PAGE TEXT:
· · · ·
TRURO - After nine years in which he produced more than 600 shows at the
performing arts center he founded, Guy Strauss is turning over the reins to
another well-known name in the Lower Cape arts scene.
Kevin Rice - co-founder of Wellfleet Harbor Actors Theater as well as a
director, actor, teacher and internationally produced playwright - will
become Payomet Performing Arts Center's managing artistic director
Dec. 15.
Rice plans to continue offering the mix of summer theater, music, comedy,
lectures, yoga, storytelling, film and classes that already have filled Payomet's massive white tent at the Highlands Center at Cape Cod
National Seashore. But he hopes to expand class offerings and "build on what
(Strauss) has done."
"I want to help put Payomet on the map," Rice said this week. "I want
to be active ... look to involve the community and look forward. ... There
will be no radical changes. What he has done is really good."
Rice previously taught
Payomet's children's theater classes, and
Strauss, a longtime friend and colleague, had talked to him for years about
taking on a larger role. Rice's new position, under a three-year contract,
is part of an overall reorganization as Payomet seeks to grow.
Strauss and Rice have become members of an expanded board of trustees, along
with longtime Truro supporters Robert H. MacKinnon and Fred Schilpp. A fifth
member is due to be named soon.
Strauss, a professional actor who has a small recurring role on TV's
"Brotherhood," hopes to pursue more acting with this changing of the guard,
possibly even at Payomet, which employs Equity and Cape actors.
"I feel very, very positive about this, but I do sort of feel a little
nostalgic about letting go. People said I couldn't do it," he says. While
Rice will have "full control" of artistic decisions, Strauss adds: "Payomet
is one of my major, major loves, and I'm not going too far. I'll be there to
help Kevin."
Strauss started Payomet as a multi-genre venue in a tent off Route 6
before moving it two years ago to an open site at the Highlands Center,
becoming the first tenant of the slowly developing reinvention of a former
Air Force base into an arts and environmental complex. He has produced some
regional and world premiere theater; regularly hosted comedian Jimmy Tingle,
nationally known lecturers and Shakespeare troupes; offered concerts in a
variety of music styles; and featured historical programs in keeping with
Seashore activities.
"I've felt for a couple of years now that to bring
Payomet to the
next level would probably require some new ideas and new people," he says.
· · · ·
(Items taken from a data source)

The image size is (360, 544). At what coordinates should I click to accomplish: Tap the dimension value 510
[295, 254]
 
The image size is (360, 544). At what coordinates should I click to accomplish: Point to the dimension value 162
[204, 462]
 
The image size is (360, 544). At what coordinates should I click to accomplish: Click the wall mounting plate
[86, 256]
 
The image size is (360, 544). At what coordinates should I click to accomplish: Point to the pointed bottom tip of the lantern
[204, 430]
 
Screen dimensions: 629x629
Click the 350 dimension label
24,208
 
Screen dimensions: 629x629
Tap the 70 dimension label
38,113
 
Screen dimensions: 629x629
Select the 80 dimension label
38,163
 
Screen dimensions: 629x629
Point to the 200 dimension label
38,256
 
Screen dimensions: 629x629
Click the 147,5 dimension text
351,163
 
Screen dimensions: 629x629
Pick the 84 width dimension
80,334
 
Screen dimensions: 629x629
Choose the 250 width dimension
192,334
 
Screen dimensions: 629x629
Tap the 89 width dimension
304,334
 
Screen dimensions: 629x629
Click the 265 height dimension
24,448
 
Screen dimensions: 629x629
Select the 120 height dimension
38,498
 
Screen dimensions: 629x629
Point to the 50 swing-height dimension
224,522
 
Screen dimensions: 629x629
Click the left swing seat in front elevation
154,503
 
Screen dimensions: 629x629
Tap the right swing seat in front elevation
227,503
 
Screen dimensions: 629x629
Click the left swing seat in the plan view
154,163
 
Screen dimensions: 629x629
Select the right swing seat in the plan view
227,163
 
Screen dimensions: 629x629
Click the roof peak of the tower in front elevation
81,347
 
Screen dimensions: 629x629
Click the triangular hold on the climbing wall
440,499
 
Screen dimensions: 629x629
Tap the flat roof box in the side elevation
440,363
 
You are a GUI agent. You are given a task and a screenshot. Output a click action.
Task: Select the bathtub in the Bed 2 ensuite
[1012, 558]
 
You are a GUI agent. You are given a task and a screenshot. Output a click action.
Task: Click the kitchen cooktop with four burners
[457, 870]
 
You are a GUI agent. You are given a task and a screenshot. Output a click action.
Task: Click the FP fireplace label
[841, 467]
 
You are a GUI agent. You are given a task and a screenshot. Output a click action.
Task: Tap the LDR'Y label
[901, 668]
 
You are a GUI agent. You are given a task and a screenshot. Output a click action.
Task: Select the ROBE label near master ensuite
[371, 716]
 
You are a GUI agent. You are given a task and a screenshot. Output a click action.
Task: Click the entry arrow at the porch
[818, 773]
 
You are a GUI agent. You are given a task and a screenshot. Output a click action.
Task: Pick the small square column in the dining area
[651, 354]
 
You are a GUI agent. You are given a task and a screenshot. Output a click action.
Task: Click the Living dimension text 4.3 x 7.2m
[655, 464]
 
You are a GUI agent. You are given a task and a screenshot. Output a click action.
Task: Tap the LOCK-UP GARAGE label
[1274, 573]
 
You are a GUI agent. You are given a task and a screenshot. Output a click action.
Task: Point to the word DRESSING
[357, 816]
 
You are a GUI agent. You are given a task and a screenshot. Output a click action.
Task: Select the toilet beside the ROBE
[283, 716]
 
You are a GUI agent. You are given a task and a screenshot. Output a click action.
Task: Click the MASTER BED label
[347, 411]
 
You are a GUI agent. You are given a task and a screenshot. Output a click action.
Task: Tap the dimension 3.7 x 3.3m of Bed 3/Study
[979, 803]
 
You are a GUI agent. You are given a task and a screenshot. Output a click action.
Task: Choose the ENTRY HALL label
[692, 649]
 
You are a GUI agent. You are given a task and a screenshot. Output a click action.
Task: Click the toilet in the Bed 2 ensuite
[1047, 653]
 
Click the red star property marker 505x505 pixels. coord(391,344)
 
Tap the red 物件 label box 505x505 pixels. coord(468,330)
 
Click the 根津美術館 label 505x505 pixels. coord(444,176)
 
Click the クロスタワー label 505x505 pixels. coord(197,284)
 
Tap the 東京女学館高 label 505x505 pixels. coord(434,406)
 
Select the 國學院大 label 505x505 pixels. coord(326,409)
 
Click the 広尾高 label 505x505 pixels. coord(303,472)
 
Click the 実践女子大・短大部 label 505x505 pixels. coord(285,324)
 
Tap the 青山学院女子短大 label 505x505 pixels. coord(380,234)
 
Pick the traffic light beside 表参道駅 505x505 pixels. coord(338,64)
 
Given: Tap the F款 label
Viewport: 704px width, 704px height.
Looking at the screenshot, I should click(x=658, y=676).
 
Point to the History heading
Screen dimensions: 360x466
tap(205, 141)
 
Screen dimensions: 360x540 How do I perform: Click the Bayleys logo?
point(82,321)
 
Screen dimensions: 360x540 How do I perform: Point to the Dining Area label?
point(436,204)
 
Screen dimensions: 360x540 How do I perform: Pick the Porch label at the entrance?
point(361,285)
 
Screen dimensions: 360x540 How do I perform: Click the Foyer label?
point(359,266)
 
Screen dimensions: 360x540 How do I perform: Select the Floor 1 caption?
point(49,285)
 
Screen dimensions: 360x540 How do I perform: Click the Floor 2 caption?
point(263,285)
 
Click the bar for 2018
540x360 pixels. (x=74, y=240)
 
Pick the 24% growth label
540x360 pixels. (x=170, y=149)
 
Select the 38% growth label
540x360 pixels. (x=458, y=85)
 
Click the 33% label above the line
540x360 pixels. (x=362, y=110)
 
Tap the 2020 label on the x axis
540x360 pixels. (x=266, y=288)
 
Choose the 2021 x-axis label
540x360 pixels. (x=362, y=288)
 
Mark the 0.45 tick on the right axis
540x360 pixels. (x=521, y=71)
· · · ·
JOBS:
(a) Retype the passage of the Payomet article that begins with the words "Strauss and Rice" and ends after "be named soon.".
(b) Repeat the lines of the listing exactly, starting at the line that contains "Click the 33% label above the line" and continuing through the end of the listing.
The article and the listing have no connection to each other.

EXERCISE ANSWERS:
(a)
Strauss and Rice have become members of an expanded board of trustees, along
with longtime Truro supporters Robert H. MacKinnon and Fred Schilpp. A fifth
member is due to be named soon.

(b)
Click the 33% label above the line
540x360 pixels. (x=362, y=110)
 
Tap the 2020 label on the x axis
540x360 pixels. (x=266, y=288)
 
Choose the 2021 x-axis label
540x360 pixels. (x=362, y=288)
 
Mark the 0.45 tick on the right axis
540x360 pixels. (x=521, y=71)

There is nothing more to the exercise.